Friday, December 5, 2014

A Girl in the Mall

She walks past.
I'm talking to my mom and don't notice her at first until I "sense" her looking at me.
I look back.
She smiles.
"I love your hair" she whispers.
"Thanks" I respond with a big smile.

I notice her appearance too.
Sort of gothic yet feminine. She pulled it off quite well without looking like a freak.
She walks into the shop ahead of me and I see her joined by an older couple. Parents? Grandparents?



I tend to be very observant and notice things that a lot of people don't.

There's a vibe about her.
You can sense it by the way she dresses.
Physical appearance is a glimpse into someone's personality.
Something familiar I sense about her. Very weird.

I notice she has a tattoo on her upper forearm.
Big, cursive letters.
"Life" it says.
She crouches down and peaks into the window of a small doll house.
I walk past her and take another look at her tattoo.
"Really pretty but wait ... what is that?"
Just a bit lower than her tattoo I notice something else ... something etched in her skin that's definitely not a tattoo.
It's white.
It's scars.
Not just any scars.
Scars that are too straight, too lined up with one another, too unnatural.

Self harm.

I noticed the signs. I got her vibe. I know it too well.

I kept looking for her in that store. Trying to catch another glimpse. Trying to bump into her to talk to her. Mom encouraged me to do so.

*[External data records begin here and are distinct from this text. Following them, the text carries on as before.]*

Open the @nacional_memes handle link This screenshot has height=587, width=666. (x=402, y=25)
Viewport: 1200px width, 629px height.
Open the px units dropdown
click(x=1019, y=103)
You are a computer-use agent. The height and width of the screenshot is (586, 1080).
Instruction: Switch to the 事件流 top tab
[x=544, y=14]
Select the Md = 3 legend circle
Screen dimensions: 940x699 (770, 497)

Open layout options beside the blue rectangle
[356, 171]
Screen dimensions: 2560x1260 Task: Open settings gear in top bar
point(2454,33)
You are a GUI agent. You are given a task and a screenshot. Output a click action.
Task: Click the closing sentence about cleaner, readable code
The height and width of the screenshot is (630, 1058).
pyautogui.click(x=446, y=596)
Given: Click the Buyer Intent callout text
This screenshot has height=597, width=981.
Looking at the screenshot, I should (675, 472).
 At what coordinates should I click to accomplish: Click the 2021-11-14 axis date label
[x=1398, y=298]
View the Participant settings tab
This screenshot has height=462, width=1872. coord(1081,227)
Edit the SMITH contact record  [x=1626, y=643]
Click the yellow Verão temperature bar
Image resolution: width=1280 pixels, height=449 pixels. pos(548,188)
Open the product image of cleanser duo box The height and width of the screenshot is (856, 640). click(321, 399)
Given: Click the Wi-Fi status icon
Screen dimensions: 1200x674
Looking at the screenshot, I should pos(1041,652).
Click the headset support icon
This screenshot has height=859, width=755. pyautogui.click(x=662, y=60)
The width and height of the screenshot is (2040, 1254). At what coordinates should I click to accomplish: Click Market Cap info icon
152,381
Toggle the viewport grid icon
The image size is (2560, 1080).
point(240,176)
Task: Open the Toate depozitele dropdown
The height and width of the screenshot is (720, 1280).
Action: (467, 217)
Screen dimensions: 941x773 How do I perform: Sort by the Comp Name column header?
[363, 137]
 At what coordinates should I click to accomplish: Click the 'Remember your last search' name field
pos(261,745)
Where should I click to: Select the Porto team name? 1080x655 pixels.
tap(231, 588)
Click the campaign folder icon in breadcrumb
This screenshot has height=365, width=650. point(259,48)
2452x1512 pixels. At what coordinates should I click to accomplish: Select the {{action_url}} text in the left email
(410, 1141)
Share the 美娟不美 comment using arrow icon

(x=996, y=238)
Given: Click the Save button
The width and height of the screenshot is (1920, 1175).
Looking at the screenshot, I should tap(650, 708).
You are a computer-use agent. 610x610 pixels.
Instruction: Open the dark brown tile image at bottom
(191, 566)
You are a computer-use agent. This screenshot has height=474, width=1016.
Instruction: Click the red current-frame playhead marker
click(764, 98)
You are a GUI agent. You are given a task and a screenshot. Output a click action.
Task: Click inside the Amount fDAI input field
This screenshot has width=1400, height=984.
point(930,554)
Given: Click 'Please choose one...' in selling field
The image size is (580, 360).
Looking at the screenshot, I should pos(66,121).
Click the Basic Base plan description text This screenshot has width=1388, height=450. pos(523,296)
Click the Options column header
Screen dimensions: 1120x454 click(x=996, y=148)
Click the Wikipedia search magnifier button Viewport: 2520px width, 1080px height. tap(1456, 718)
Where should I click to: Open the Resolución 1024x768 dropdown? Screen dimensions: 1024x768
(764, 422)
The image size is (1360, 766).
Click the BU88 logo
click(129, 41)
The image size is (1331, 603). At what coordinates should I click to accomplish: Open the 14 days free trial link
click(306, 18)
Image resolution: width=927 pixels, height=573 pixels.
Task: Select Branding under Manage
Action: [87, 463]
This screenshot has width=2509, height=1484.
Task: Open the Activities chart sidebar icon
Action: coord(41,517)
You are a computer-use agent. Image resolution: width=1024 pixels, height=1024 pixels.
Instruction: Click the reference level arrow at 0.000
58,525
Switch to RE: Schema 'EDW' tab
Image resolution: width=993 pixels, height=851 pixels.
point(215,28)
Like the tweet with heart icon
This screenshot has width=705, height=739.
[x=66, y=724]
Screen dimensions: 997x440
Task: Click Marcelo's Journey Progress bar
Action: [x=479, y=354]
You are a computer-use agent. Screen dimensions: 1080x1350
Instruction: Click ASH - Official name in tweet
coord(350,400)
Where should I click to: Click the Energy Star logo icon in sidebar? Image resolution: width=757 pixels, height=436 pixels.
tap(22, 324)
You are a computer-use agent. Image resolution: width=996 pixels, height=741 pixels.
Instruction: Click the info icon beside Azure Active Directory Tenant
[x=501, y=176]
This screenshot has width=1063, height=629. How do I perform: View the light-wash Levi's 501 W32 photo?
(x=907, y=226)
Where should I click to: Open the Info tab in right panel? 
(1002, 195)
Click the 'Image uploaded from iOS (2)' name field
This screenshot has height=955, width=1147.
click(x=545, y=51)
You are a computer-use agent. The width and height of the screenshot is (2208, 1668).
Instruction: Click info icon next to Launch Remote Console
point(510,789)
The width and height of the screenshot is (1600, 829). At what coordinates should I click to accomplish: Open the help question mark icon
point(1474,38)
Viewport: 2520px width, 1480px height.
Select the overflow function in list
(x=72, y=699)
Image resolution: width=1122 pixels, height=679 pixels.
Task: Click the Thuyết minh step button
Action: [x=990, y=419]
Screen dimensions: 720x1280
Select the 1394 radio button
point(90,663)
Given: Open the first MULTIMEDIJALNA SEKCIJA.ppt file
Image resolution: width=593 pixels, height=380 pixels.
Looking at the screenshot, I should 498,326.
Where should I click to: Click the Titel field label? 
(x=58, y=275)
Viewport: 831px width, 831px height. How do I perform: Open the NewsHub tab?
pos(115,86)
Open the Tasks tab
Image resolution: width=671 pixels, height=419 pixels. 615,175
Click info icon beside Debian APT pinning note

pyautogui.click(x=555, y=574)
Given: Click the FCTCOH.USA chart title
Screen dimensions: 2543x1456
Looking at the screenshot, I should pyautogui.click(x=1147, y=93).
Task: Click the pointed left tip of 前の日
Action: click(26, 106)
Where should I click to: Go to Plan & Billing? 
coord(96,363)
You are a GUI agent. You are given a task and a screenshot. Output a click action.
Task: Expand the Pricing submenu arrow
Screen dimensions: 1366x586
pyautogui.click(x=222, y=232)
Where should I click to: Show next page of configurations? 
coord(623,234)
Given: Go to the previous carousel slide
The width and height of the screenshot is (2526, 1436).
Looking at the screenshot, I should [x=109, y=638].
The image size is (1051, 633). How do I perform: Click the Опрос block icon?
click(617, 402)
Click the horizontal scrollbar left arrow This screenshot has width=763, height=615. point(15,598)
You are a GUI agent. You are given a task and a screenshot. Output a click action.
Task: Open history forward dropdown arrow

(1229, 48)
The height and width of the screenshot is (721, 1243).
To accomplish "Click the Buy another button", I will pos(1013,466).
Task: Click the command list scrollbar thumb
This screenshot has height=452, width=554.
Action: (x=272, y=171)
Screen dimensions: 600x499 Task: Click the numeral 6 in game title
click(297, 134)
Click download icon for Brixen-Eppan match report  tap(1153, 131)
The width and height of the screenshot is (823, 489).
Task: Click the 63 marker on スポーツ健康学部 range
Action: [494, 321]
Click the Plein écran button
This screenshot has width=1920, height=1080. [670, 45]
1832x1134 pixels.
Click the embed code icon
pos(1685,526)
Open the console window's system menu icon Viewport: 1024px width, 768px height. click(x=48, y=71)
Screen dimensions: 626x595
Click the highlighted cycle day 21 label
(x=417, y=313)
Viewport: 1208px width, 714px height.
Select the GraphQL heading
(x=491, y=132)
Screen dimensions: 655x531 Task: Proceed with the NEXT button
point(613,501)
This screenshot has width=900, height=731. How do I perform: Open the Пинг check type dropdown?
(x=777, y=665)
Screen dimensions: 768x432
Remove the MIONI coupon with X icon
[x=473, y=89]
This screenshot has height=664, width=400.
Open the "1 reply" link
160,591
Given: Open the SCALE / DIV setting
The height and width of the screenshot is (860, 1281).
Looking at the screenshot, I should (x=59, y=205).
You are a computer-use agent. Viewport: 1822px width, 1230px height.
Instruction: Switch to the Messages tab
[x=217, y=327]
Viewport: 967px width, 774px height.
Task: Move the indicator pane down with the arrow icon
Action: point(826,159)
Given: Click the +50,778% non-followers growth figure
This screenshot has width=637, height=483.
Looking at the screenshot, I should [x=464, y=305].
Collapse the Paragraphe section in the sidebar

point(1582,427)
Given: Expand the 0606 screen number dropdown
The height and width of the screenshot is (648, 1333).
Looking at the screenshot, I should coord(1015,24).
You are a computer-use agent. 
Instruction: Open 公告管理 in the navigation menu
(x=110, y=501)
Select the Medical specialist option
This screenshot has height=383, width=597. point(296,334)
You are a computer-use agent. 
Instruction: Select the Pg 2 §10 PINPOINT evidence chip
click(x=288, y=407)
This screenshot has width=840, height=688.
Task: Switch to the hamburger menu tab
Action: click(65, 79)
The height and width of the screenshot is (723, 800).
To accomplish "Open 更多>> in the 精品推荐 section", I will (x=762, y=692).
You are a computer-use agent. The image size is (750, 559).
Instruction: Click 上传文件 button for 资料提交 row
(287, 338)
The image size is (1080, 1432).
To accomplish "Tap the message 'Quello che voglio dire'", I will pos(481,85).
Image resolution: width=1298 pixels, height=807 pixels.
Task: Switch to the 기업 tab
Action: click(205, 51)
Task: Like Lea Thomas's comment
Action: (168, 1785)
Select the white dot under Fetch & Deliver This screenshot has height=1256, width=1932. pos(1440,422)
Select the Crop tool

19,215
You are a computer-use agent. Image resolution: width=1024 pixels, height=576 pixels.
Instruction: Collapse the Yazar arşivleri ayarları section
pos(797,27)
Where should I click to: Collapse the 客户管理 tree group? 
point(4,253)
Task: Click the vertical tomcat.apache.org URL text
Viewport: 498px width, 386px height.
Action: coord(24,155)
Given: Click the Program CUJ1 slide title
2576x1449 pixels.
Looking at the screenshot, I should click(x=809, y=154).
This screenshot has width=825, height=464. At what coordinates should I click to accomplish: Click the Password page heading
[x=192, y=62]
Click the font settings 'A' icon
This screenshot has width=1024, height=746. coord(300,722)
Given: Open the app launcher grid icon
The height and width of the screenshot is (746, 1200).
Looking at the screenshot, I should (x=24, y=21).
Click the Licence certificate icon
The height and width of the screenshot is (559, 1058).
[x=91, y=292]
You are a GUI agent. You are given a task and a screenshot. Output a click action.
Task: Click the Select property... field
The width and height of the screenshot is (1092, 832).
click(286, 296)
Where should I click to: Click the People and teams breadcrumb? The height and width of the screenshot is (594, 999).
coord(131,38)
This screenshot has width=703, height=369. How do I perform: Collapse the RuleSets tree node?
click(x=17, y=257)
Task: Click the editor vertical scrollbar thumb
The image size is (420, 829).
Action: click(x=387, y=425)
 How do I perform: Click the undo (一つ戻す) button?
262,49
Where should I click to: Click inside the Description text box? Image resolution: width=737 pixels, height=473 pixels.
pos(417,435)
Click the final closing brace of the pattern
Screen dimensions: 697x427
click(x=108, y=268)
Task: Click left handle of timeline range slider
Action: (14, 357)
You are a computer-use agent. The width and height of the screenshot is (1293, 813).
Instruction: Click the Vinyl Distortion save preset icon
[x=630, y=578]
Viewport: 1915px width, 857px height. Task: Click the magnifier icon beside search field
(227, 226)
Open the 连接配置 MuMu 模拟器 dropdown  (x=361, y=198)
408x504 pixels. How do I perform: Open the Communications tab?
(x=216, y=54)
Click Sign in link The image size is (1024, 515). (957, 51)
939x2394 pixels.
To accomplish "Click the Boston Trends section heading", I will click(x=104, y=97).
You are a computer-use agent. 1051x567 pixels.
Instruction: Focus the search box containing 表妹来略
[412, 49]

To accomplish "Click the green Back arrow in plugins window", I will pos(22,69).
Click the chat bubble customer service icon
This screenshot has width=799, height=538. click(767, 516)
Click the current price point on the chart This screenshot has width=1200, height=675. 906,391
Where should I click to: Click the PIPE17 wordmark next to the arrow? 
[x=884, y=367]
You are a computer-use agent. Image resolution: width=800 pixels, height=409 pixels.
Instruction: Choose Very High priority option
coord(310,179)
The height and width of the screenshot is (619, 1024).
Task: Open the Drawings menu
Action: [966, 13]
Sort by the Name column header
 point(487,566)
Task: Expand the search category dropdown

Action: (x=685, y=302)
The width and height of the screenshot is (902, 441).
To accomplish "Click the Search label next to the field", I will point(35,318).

I finally got up the courage and walked up to her and asked about her tattoo. She showed it to me, strategically hiding her lower arm behind a packet of muffins.

Yip.
Clear signs.
Those scars were put there for a purpose, a reason.
That was no accident.

While i walked away i felt sadness. Who is she? What is her story? What made her feel so depressed and hurt that she would take a knife to her own flesh to numb the pain?

But most importantly:
Has she chosen life? She clearly wants to be reminded daily to choose it.

She has such a bright smile and beautiful eyes. Her scars looked healed. Maybe she's already far on the road to recovery. I hope so. I sometimes think of her. Wondering how she's doing. Praying for her.

I hope she's victorious everyday in choosing in LIFE!!!